=== Dataset excerpts ===

## START

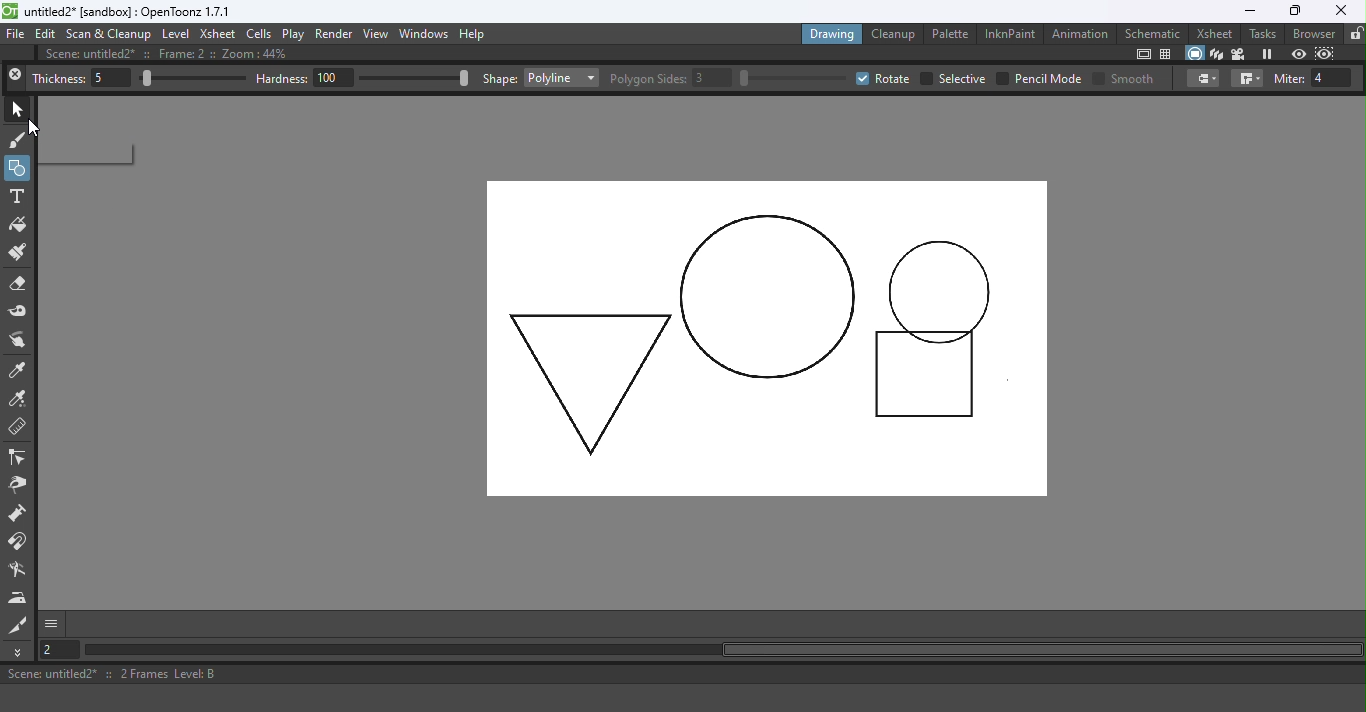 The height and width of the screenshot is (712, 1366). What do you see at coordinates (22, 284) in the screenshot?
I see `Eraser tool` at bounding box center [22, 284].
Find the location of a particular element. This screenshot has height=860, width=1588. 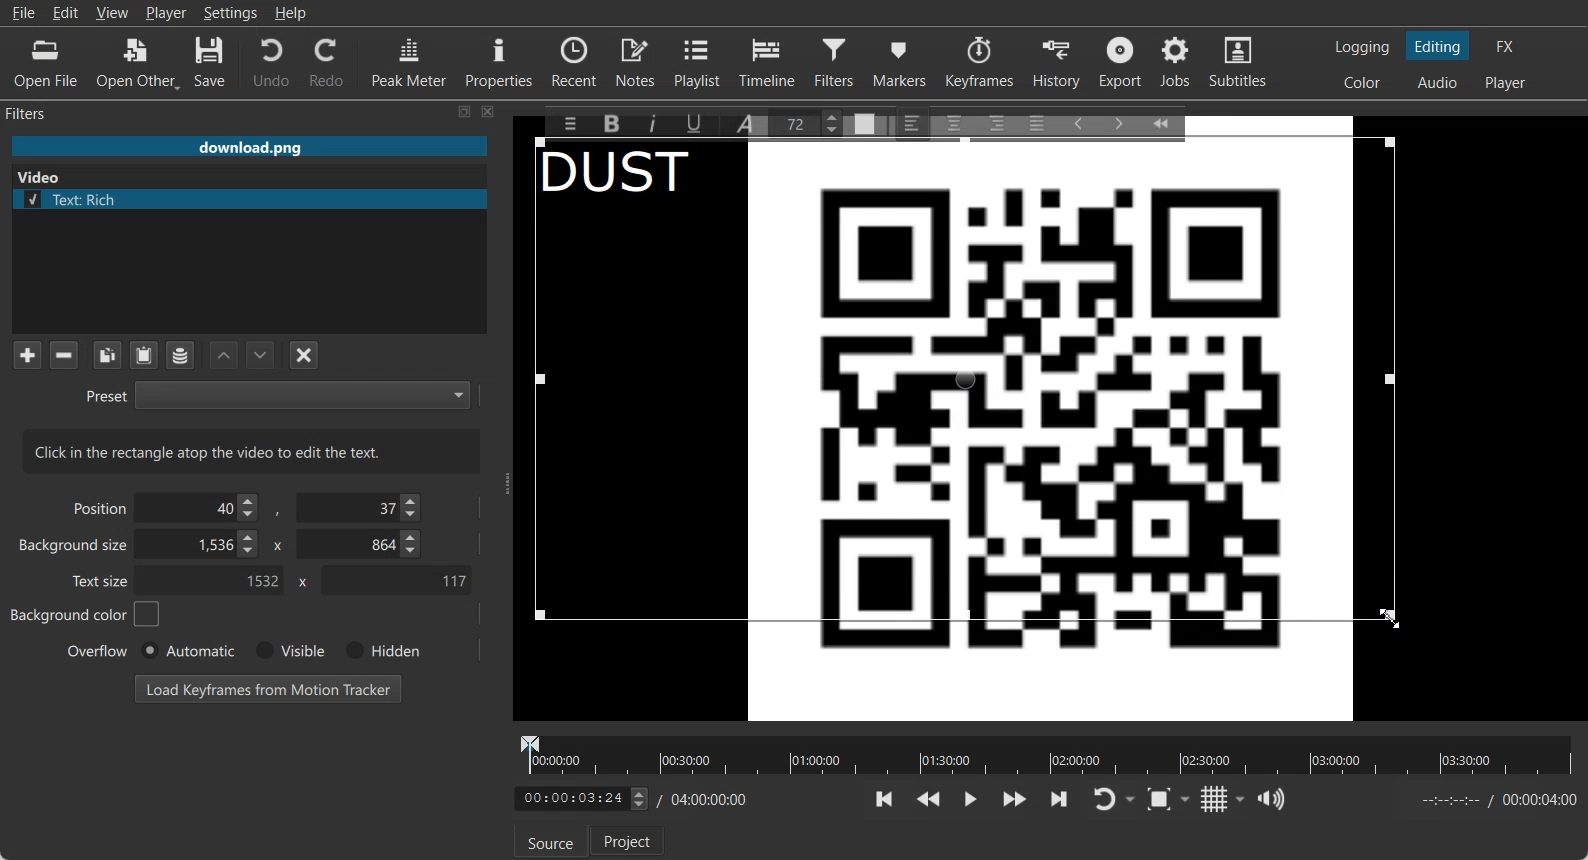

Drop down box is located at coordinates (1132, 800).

## END
## START

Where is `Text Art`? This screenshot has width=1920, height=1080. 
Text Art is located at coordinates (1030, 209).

## END

=== What this task involves ===
Collect every line of the items above that contains the word "Text", and copy each one in full.

=== Response to the exercise ===
Where is `Text Art`? This screenshot has width=1920, height=1080. 
Text Art is located at coordinates (1030, 209).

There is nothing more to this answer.